Gunma University Graduate School of Medicine Pittsburgh, PA, United States
Koichi Yamaguchi1, Qi Tang2, Paul Poland3, Rohit Aggarwal4, Chester Oddis5 and Dana Ascherman5, 1Gunma University Graduate School of Medicine, Maebashi, Japan, 2Second Xiangya Hospital of Central South University, Changsha, China, 3University of Pittsburgh School of Medicine, Pittsburgh, PA, 4Division of Rheumatology and Clinical Immunology, Department of Medicine, University of Pittsburgh, Pittsburgh, PA, 5University of Pittsburgh, Pittsburgh, PA
Background/Purpose: Anti-SSA antibodies target two unrelated proteins, Ro52 (E3 ligase) and Ro60 (RNA binding protein), that have different subcellular locations. Previous studies have indicated that antibodies recognizing Ro52 are frequently associated with various myositis-specific autoantibodies (MSAs)--including anti-tRNA synthetase antibodies—and that the coexistence of MSAs and anti-Ro52 antibodies correlates with more aggressive clinical features such as progressive ILD. Although not well-described in the setting of myositis, work from our animal model of HRS (histidyl-tRNA synthetase)-induced myositis suggests that anti-Ro60 antibodies may also be linked to specific MSAs such as anti-Jo-1. We therefore aimed to demonstrate the prevalence and clinical characteristics of Ro60 antibody positivity in patients possessing Jo-1 antibodies.

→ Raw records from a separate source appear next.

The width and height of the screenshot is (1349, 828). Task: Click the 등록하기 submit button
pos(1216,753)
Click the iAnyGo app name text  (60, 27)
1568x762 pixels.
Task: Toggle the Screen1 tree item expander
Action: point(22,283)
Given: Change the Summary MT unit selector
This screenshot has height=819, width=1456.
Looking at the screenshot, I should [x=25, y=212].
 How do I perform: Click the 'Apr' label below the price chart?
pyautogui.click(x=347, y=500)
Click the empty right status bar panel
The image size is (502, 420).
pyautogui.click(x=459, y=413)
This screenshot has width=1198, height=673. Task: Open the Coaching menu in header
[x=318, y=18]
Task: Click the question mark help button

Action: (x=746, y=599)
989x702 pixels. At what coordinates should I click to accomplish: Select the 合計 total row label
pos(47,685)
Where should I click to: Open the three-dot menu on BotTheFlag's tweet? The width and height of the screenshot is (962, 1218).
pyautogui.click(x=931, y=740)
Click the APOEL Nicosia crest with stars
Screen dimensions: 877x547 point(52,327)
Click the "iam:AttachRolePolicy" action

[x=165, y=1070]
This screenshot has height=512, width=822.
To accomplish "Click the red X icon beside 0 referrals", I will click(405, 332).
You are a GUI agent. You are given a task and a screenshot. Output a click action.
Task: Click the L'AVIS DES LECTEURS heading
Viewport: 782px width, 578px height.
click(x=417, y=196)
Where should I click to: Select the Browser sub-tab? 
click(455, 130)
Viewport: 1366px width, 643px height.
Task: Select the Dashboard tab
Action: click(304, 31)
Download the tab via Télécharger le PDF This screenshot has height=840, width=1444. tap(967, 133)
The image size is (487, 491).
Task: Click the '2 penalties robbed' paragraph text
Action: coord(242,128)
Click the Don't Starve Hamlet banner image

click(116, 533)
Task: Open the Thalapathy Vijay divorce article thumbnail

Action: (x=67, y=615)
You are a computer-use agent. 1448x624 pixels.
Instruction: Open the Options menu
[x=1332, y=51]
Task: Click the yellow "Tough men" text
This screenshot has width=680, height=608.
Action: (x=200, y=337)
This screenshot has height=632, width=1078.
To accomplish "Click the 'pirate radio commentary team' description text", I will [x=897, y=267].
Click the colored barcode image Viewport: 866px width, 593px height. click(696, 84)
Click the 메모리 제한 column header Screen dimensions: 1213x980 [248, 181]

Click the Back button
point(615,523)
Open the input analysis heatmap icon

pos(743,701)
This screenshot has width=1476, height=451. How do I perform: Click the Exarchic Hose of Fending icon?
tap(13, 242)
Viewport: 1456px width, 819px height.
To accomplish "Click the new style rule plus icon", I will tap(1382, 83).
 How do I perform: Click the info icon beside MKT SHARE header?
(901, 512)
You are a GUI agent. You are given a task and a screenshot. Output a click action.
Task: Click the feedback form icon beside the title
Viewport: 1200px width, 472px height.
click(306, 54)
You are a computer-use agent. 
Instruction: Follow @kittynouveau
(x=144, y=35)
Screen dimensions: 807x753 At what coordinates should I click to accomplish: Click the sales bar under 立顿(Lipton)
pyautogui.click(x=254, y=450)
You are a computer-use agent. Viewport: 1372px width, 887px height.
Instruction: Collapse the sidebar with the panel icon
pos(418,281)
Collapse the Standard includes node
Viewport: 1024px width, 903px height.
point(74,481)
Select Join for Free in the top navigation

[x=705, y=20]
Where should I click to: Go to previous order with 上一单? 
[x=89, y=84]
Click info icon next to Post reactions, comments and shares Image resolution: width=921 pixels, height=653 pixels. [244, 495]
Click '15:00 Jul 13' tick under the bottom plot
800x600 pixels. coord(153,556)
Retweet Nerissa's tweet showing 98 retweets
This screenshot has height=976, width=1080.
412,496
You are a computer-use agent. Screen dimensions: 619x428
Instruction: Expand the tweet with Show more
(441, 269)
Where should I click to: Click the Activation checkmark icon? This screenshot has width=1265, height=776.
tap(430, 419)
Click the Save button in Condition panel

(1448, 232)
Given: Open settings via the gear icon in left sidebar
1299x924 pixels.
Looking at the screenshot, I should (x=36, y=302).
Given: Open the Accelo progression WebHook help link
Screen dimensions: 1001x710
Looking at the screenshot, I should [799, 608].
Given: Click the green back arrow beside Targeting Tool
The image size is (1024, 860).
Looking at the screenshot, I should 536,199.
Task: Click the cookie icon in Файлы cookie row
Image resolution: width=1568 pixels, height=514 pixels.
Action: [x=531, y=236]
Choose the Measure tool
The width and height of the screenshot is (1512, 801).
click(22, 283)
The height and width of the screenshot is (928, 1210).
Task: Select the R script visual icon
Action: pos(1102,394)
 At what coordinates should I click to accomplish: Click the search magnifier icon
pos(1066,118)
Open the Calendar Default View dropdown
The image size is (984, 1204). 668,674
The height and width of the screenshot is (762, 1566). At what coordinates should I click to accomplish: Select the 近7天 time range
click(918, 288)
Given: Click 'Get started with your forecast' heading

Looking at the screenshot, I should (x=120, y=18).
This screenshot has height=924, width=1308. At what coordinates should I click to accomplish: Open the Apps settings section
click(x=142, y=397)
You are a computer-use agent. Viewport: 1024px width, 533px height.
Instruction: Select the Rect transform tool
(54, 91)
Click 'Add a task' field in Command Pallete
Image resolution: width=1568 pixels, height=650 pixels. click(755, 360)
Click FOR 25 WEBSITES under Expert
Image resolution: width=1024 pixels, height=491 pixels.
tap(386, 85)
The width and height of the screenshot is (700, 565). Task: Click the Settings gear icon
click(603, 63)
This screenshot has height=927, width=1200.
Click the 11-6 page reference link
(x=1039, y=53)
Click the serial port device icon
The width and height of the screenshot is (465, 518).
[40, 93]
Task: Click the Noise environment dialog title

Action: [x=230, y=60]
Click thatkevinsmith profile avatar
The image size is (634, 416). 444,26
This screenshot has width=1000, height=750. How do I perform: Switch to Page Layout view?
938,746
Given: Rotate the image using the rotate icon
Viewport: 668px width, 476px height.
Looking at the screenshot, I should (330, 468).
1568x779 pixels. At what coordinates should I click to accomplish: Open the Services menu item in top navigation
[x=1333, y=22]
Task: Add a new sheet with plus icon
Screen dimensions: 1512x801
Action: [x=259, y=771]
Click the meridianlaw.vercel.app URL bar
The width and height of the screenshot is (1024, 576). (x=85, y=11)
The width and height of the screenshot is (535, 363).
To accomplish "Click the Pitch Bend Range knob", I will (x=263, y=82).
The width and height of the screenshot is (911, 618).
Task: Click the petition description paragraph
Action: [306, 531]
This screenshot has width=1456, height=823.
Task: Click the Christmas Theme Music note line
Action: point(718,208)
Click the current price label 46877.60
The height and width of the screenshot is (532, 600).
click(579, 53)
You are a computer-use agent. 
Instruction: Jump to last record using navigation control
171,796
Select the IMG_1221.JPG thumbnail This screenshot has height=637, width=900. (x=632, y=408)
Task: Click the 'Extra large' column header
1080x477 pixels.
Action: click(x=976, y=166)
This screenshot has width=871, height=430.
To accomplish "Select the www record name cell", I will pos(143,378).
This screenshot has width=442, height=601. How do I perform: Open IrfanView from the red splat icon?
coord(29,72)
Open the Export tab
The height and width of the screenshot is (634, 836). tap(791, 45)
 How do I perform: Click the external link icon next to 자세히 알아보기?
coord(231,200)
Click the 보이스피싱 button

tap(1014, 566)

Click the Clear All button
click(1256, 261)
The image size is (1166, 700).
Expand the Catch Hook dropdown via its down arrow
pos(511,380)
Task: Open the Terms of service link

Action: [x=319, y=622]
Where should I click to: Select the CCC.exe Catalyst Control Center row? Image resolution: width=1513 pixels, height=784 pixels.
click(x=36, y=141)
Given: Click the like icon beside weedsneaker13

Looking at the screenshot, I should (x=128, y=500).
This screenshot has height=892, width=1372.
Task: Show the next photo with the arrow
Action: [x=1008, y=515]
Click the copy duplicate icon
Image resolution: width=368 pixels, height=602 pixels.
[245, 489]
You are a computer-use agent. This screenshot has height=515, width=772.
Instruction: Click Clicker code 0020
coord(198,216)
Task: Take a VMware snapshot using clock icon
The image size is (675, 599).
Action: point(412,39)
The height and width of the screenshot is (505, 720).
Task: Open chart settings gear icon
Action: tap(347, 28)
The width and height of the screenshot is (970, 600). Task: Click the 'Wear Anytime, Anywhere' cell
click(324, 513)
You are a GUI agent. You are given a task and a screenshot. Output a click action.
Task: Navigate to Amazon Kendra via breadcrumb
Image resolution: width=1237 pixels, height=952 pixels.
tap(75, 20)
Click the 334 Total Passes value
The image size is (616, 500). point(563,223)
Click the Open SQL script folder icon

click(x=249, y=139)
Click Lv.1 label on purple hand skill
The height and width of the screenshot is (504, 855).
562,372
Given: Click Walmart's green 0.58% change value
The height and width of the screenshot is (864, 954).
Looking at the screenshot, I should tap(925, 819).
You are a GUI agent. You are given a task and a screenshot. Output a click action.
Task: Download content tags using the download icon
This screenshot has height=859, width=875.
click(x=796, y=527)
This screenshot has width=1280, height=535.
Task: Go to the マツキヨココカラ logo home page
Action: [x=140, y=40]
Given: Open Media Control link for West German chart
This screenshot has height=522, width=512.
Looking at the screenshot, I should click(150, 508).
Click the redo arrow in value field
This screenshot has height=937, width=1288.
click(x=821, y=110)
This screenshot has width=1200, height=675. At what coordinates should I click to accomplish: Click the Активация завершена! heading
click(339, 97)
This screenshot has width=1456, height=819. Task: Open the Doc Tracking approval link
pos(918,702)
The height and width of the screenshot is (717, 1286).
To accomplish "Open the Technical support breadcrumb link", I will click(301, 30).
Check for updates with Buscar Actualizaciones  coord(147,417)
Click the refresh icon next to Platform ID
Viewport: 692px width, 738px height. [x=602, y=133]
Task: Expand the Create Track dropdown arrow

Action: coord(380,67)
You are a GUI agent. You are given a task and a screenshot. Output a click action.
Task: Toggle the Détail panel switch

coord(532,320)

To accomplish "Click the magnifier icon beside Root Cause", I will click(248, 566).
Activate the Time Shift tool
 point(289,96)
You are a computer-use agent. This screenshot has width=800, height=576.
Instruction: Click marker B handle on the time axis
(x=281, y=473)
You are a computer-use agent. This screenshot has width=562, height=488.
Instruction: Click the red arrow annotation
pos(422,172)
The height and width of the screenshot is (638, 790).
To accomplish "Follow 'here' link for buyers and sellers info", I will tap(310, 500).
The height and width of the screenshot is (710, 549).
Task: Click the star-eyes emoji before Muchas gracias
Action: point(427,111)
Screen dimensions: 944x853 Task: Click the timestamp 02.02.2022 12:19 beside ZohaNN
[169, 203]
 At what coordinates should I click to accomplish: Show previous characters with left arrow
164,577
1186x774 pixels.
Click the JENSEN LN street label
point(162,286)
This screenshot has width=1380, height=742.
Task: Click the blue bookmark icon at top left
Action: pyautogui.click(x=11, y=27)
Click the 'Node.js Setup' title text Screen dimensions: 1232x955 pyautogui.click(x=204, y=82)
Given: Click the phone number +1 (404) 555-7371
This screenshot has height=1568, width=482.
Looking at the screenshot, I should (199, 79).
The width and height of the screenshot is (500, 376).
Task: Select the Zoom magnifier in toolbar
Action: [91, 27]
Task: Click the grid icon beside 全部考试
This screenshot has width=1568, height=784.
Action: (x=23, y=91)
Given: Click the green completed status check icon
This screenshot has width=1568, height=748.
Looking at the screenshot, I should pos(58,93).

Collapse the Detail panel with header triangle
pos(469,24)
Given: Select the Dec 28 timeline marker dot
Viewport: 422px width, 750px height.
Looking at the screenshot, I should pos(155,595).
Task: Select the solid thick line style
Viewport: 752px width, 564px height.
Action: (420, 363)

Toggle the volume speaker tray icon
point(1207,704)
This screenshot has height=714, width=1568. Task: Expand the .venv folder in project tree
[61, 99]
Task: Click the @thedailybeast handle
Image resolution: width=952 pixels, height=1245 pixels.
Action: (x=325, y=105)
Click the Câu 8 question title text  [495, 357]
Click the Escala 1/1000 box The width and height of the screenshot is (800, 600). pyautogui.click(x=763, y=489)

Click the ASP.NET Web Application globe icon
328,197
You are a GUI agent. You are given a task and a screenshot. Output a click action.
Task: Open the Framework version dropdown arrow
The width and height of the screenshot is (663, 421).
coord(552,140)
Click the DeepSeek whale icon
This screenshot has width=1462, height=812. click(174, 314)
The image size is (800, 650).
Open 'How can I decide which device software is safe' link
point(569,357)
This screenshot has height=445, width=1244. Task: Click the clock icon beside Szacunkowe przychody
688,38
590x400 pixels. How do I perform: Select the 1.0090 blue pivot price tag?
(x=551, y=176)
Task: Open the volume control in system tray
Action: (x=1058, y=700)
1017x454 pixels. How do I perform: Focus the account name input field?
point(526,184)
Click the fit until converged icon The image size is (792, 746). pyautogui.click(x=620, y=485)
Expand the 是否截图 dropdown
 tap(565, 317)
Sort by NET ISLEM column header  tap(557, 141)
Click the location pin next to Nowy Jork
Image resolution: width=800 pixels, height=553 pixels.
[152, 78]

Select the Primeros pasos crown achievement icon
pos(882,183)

Methods: This retrospective study investigated 184 patients with anti-Jo-1 antibodies enrolled in the University of Pittsburgh longitudinal myositis registry between 1976 and 2019. We assessed levels of antibodies against recombinant human Ro60 as well as human HRS (Jo-1) using standard solid phase ELISA according to previously established protocols. Background adjusted OD450 levels were converted to standardized units using reference sera of know specificity for either HRS or Ro60. We established a cutoff for Ro60 antibody positivity based on parallel measurements in healthy controls and then compared serum anti-Ro60 antibody levels between patients with anti-Jo-1 antibodies and selected control groups (healthy controls, patients with non-Jo1 synthetase, SRP, or topoisomerase I antibodies). Finally, we assessed the statistical associations between the presence versus absence of Ro60 antibodies and baseline clinical characteristics of anti-Jo1 antibody-positive patients.
Results: Table 1 demonstrates the relative prevalence of anti-Ro60 antibodies in healthy controls versus patients with anti-Jo-1, non-Jo-1 synthetase, SRP, and topoisomerase I antibodies, using a cutoff of 0.8 standard units. While there was a statistically significant increase in anti-Ro60 levels in Jo-1 antibody positive patients versus healthy controls (p< 0.01, Figure 1A), there was no correlation between Ro60 and Ro52 antibody positivity (dual positive : single positive=0.06) or between levels of Ro60 and HRS antibodies (p=0.29, Figure 1B). Additional statistical analysis indicated that Jo-1 antibody positive patients with Ro60 antibodies had a higher prevalence of myositis (p=0.01) and exhibited a trend towards higher prevalence of Raynaud’s phenomenon (p=0.09) compared to Jo-1 antibody positive patients without Ro60 antibodies (Table 2).
Conclusion: In our large university-based longitudinal myositis cohort, anti-Ro60 antibodies were present in approximately 17% of individuals with anti-Jo-1 antibodies and correlated with greater prevalence of muscle involvement as well as a trend towards greater prevalence of Raynaud’s phenomenon. Based on these considerations, anti-Ro60 antibodies likely represent a new class of prognostically significant myositis-associated antibodies with distinct clinical associations.
Disclosures: K. Yamaguchi, None; Q. Tang, None; P. Poland, None; R. Aggarwal, Mallinckrodt, Bristol Myers Squibb, EMD Serono, Pfizer, Octapharma, CSL Behring, Q32, Kezar, AstraZeneca, Alexion, Argenx, Boehringer Ingelheim, Corbus, Janssen, Kyverna, Roivant, AbbVie, Jubilant, Orphazyme, Genentech; C. Oddis, None; D. Ascherman, None.